Type I and Type II Errors in A/B Testing and How to Avoid Them
A/B testing involves randomly splitting incoming traffic on your website between multiple variations of a particular webpage to gauge which one positively impacts your critical metrics. That’s fairly straightforward, right? Well, not so much. While A/B testing might sound simple, the science and math behind how it is actually conducted and how results are computed can get quite tricky.
Statistics is the cornerstone of A/B testing, and statistics are based on calculating probabilities. Therefore, you can never be 100% sure of the accuracy of the results you receive or reduce risk to 0%. Instead, you can only increase the possibility of the test result being true. But as test owners, you should not need to bother about this, your tool should take care of this.
Even after following all the essential steps, your test result reports can be skewed by some errors that unknowingly creep into the process. Popularly known as Type I and Type II errors, these essentially lead to an incorrect conclusion of tests and/or erroneous declaration of winner and loser. This causes misinterpretation of test result reports, which ultimately misleads your entire optimization program and could cost you conversions and even revenue.
Let’s take a closer look at what exactly do we mean by Type I and Type II errors, their consequences, and how you can avoid them.
What are some of the errors that creep into your A/B test results?
Type I errors
Also known as Alpha (α) errors or false positives, in the case of Type I error, your test seems to be succeeding, and your variation seems to be causing an impact (better or worse) on the goals defined for the test. However, the uplift or drop is, in fact, only temporary and is not going to last once you deploy the winning version universally and measure its impact over a significant period of time. This happens when you conclude your test before reaching statistical significance or the pre-decided criteria and rush into rejecting your null hypothesis and accepting the winning variation. The null hypothesis states that the said change is going to have no impact on the given metric/goal. And in the case of Type I errors, the null hypothesis is true but rejected because of the untimely conclusion of tests or miscalculation of the criteria for the conclusion.
The probability of making a Type I error is denoted by ‘α’. Type I error is correlated to the level of confidence that you decide to conclude your test at. This means that if you decide to conclude your test at a 95% confidence level, you are accepting that there is a 5% probability that your test result is wrong. Similarly, if that confidence level is 99%, the probability of the test result being wrong is 1%. You could call it sheer bad luck, but if you run into an α error even after concluding your test at a 95% confidence level, it means that an event with merely 5% probability has occurred.
Let’s assume that you devise a hypothesis that shifting your landing page CTA to above the fold will lead to an increase in the number of sign-ups. The null hypothesis here is that there would be no impact of changing the placement of the CTA on the number of sign-ups received. Once the test commences, you are tempted to peek into the results and notice a whopping 45% uplift in sign-ups generated by the variation within a week.
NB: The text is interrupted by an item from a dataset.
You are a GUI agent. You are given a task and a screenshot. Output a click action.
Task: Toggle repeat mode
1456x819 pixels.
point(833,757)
You are convinced that the variation is considerably better and end up concluding the test, rejecting the null hypothesis, and deploying the variation universally – only to notice that it no longer has a similar impact but instead has no impact at all. This simply means that your test result report has been skewed by the Type I error.
How to avoid type I errors
While you cannot completely do away with the possibility of running into a Type I error, you can certainly reduce it. For that, make sure you conclude your tests only once they’ve reached a high enough confidence level. A 95% confidence level is considered to be ideal, and that is what you must aim for. Even after reaching a 95% confidence level, your test results might be altered by the Type I error (as we discussed above). Therefore, you also need to ensure that you run your tests for long enough, so that a good sample size has been tested upon, thereby increasing the credibility of your test results.
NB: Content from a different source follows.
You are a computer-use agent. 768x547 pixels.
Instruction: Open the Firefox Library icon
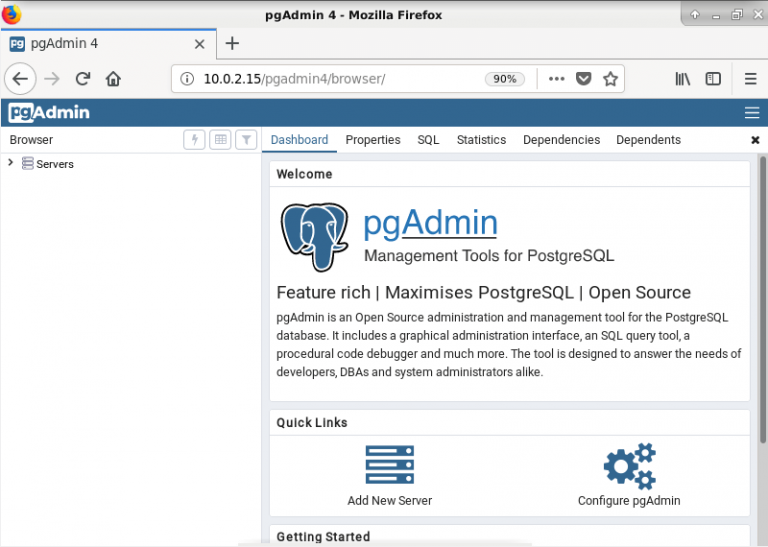682,79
VWO’s A/B testing duration calculator can be used to determine the ideal period for which you must run a particular test. Similarly, you can also calculate your A/B testing sample size to ensure you conclude tests only when you have the minimum chance of ending up with adulterated results.
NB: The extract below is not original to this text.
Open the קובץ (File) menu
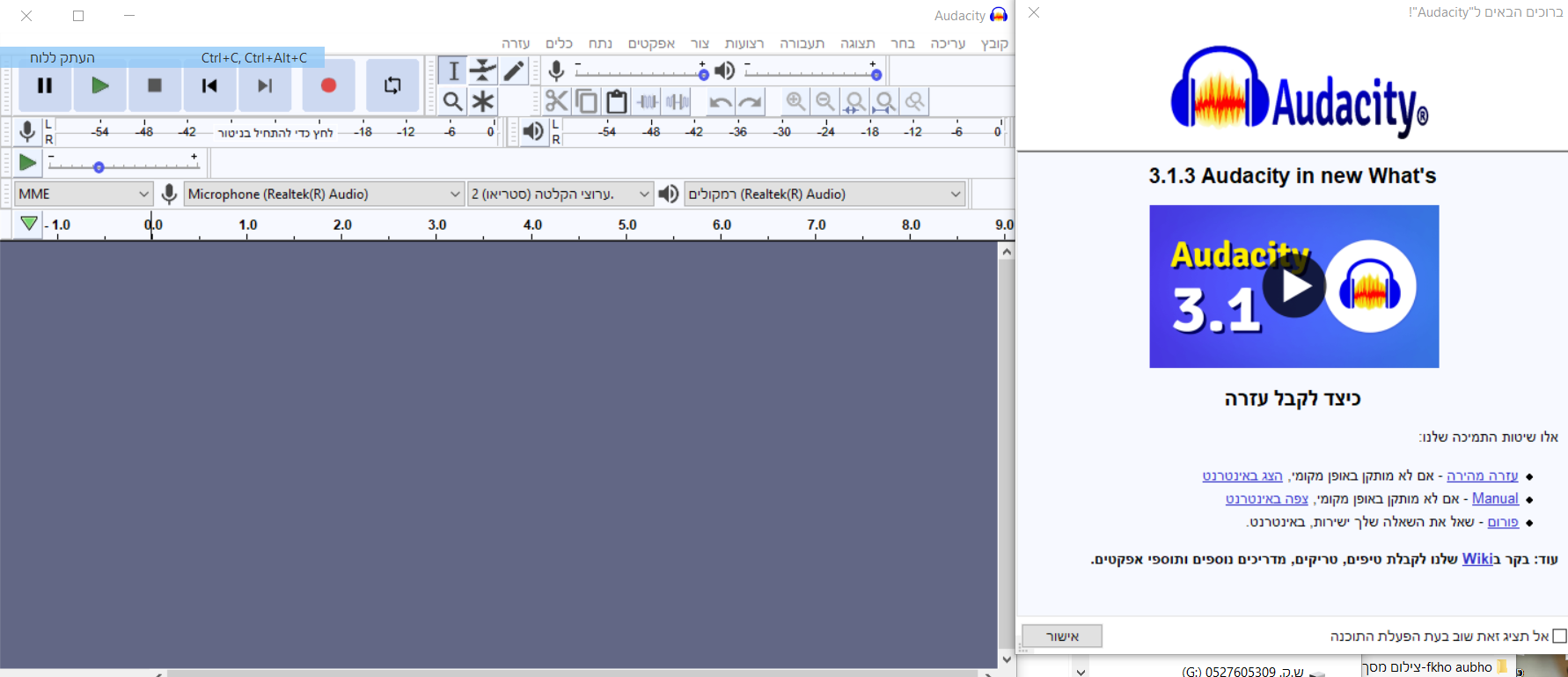The width and height of the screenshot is (1568, 677). point(994,43)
VWO’s Bayesian model powered statistics engine, SmartStats also helps you reduce the probability of encountering a Type 1 error. Read more about it here.
Type II errors
Also known as Beta (β) errors or false negatives, in the case of Type II errors, a particular test seems to be inconclusive or unsuccessful, with the null hypothesis appearing to be true. In reality, the variation has actually led to an impact on the desired goal, but the results fail to show so, and the evidence is in favor of the null hypothesis. You, therefore, end up (incorrectly) accepting the null hypothesis and rejecting your hypothesis and variation.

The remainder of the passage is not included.